Take-Home Exercise 3

Creating interactive visualisations and animations.

Author

Affiliation

Ranice Tan

SMU MITB

Published

Feb. 19, 2022

DOI

1 Overview

In this take-home exercise, we will explore creating data visualisations for multidimensional data, using starbucks drinks and their nutritional value.

Source: Starbucks

1.1 Challenges Faced

The dataset had to be cleaned before usage as the caffeine field contains strings due to range of values given for some drinks. For simplicity, max value of the range was used to conduct a more conservative analysis. This was resolved using a for loop and ifelse() condition. The field was converted to a numeric datatype before analysis.
The dataset contained drinks with different combinations of milk, whipped cream.

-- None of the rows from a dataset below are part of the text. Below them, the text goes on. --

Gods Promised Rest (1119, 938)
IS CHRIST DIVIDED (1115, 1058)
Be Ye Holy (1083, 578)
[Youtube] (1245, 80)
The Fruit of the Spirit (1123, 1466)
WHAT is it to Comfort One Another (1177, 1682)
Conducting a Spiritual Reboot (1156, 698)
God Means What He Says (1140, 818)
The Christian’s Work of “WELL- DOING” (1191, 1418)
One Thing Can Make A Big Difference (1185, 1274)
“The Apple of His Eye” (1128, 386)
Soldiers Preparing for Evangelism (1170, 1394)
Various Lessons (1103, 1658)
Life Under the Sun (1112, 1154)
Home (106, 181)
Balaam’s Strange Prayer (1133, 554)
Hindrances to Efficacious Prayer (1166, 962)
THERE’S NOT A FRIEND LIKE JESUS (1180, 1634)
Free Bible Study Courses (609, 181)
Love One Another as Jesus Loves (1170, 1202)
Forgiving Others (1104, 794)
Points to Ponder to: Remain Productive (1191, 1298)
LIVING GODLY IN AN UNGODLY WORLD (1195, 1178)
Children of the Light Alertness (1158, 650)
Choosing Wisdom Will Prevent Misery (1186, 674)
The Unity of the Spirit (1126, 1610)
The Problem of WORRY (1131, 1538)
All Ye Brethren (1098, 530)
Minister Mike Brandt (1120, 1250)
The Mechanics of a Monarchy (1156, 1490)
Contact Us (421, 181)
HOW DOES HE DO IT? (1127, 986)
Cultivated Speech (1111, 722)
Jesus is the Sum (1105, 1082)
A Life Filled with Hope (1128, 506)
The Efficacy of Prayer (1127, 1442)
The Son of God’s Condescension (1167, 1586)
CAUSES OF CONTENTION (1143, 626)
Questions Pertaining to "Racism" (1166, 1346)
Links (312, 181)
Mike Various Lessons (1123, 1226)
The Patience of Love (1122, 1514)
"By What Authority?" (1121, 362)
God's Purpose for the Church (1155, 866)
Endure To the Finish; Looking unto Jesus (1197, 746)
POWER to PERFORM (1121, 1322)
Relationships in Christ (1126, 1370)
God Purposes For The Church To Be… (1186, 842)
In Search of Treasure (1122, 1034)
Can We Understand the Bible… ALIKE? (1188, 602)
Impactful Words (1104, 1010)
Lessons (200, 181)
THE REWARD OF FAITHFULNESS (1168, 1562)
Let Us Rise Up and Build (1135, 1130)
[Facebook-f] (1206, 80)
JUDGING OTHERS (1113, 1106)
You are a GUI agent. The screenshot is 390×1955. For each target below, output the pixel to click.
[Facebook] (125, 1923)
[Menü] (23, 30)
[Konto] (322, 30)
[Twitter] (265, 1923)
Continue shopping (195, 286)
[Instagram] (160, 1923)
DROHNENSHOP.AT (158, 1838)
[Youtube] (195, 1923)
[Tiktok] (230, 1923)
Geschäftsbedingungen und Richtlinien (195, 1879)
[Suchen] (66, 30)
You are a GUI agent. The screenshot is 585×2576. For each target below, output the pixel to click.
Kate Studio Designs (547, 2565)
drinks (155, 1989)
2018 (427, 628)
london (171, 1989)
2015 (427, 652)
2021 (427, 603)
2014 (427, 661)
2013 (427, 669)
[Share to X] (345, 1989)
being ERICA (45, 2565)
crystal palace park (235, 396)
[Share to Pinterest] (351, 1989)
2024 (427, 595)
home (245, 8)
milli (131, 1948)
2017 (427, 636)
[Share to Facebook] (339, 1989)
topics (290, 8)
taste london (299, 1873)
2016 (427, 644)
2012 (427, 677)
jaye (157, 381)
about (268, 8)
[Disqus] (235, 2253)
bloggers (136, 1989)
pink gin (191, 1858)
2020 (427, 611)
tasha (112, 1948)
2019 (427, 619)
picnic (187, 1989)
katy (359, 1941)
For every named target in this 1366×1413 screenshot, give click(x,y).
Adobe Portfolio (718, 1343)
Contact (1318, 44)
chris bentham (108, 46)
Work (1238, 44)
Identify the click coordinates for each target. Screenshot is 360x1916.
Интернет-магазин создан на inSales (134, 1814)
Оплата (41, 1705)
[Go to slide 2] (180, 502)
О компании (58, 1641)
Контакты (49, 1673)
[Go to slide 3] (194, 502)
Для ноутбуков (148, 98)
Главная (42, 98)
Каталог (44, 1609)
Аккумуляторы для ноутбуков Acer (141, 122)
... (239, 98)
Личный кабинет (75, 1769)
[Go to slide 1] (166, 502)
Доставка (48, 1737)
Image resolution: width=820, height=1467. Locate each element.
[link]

Furthermore, the nutritional values are based on different size and volume for each drink. For an objective analysis, the milk type and whipped cream had to be taken into consideration and normalised by unit volume before clustering and plotting the heatmap.
As this is my first time exploring in-depth into multidimensional data visualisations in R, it took me some time to get used to the customisation of the plot as compared to using ggplot2. By referring to the respective package documentations, I was able to adjust the size and colour of the correlation number label , glyphs, text labels on axis and colour labels on the corrplots.

2 Installing Packages

The following packages and libraries were installed for this exercise:

tidyverse : A collection of core packages designed for data science, used extensively for data preparation and wrangling.
knitr: Package used for dynamic report generation
rmarkdown: Used to convert R Markdown documents into a variety of formats.
corrplot: Used for plotting a correlation matrix, test for correlation, and other visualization methods about association and correlation.
ggstatsplot: Used for creating graphics with details from statistical tests included
heatmaply: Used to plot ‘heatmap’, a popular graphical method for visualizing high-dimensional data
parallelPlot: Used to create a parallel coordinates plot

Show code

packages = c('tidyverse','knitr', 'corrplot', 'ggstatsplot', 'rmarkdown', 'heatmaply', 'dendextend','parallelPlot')
for(p in packages){
  if(!require(p, character.only = T)){
    install.packages(p)
  }
  library(p, character.only = T)
}

3 Dataset

For this task, the Starbucks Drinks dataset is used.

3.1 Data Preparation

Import and combine data sets

The dataset was imported using the read_csv() function.

Show code

drinks <- read_csv("data/starbucks_drink.csv")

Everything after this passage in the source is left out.